SOURCE PASSAGE:
------------------------------------------------
[GitHub] [arrow] jorisvandenbossche commented on a change in pull request #9130: ARROW-10247: [C++][Dataset] Support writing datasets partitioned on dictionary columns

GitBox Mon, 11 Jan 2021 11:23:51 -0800


jorisvandenbossche commented on a change in pull request #9130:
URL: https://github.com/apache/arrow/pull/9130#discussion_r555275756




##########
File path: cpp/src/arrow/dataset/partition.h
##########
@@ -288,16 +288,58 @@ class ARROW_DS_EXPORT PartitioningOrFactory {
 /// \brief Assemble lists of indices of identical rows.
 ///
 /// \param[in] by A StructArray whose columns will be used as grouping 
criteria.
-/// \return A StructArray mapping unique rows (in field "values", represented 
as a
-///         StructArray with the same fields as `by`) to lists of indices where
-///         that row appears (in field "groupings").
+///               Top level nulls are invalid, as are empty criteria (no 
grouping
+///               columns).
+/// \return A array of type `struct<values: by.type, groupings: list<int64>>`,
+///         which is a mapping from unique rows (field "values") to lists of
+///         indices into `by` where that row appears (field "groupings").
+///
+/// For example,
+///   MakeGroupings([
+///       {"a": "ex",  "b": 0},
+///       {"a": "ex",  "b": 0},
+///       {"a": "why", "b": 0},
+///       {"a": "why", "b": 0},
+///       {"a": "ex",  "b": 0},
+///       {"a": "why", "b": 1}
+///   ]) == [
+///       {"values": {"a": "ex",  "b": 0}, "groupings": [0, 1, 4]},
+///       {"values": {"a": "why", "b": 0}, "groupings": [2, 3]},
+///       {"values": {"a": "why", "b": 1}, "groupings": [5]}
+///   ]

Review comment:
       Nice docstrings! Those examples help a lot

##########
File path: cpp/src/arrow/dataset/partition.h
##########
@@ -288,16 +288,58 @@ class ARROW_DS_EXPORT PartitioningOrFactory {
 /// \brief Assemble lists of indices of identical rows.
 ///
 /// \param[in] by A StructArray whose columns will be used as grouping 
criteria.
-/// \return A StructArray mapping unique rows (in field "values", represented 
as a
-///         StructArray with the same fields as `by`) to lists of indices where
-///         that row appears (in field "groupings").
------------------------------------------------
DATASET EXCERPTS:
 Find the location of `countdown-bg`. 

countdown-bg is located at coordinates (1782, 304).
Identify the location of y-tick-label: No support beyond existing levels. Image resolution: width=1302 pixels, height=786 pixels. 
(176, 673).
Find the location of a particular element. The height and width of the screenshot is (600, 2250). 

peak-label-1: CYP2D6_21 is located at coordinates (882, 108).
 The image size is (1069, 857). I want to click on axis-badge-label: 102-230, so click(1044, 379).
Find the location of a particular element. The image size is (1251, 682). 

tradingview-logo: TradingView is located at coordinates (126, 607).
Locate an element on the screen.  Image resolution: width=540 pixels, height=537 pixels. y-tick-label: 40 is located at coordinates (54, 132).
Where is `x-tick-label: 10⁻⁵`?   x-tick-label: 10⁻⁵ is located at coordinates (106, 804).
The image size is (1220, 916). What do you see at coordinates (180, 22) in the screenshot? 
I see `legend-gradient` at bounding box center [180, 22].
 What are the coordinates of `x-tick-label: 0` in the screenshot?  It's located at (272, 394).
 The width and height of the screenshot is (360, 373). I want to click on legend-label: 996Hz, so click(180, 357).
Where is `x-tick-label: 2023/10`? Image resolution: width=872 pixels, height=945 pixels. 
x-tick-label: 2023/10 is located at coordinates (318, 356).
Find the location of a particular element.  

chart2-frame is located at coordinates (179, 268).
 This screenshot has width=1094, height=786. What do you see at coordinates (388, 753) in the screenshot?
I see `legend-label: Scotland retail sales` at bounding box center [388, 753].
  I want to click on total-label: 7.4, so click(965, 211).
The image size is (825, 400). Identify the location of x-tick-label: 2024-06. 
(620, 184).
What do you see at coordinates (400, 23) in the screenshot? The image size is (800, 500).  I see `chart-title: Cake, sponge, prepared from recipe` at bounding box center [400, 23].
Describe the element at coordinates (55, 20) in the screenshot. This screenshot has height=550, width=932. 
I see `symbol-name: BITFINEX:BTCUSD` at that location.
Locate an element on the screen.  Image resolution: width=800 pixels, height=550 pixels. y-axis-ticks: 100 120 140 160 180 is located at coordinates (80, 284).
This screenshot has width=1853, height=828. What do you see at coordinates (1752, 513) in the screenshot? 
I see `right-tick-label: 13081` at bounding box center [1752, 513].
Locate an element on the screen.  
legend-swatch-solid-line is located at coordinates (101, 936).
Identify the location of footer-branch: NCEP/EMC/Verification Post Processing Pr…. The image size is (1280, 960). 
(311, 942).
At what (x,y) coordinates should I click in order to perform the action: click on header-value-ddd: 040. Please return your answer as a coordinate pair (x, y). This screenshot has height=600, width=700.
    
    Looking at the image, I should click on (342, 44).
------------------------------------------------
USING THE INFORMATION:
- a) For each statement, say yes or no according to the pull request comment, and quote the words from it that decide the answer.
(i) The new docstring says top-level nulls in `by` are invalid.
(ii) In the docstring's example, the row {"a": "why", "b": 1} appears at indices 2 and 3.
(iii) The reviewer found the docstring examples unhelpful.
- b) According to the pull request comment, which file path holds the commented change?

RESPONSES:
- a)
(i) Yes: "Top level nulls are invalid"
(ii) No: "{"values": {"a": "why", "b": 1}, "groupings": [5]}"
(iii) No: "Those examples help a lot"

- b) cpp/src/arrow/dataset/partition.h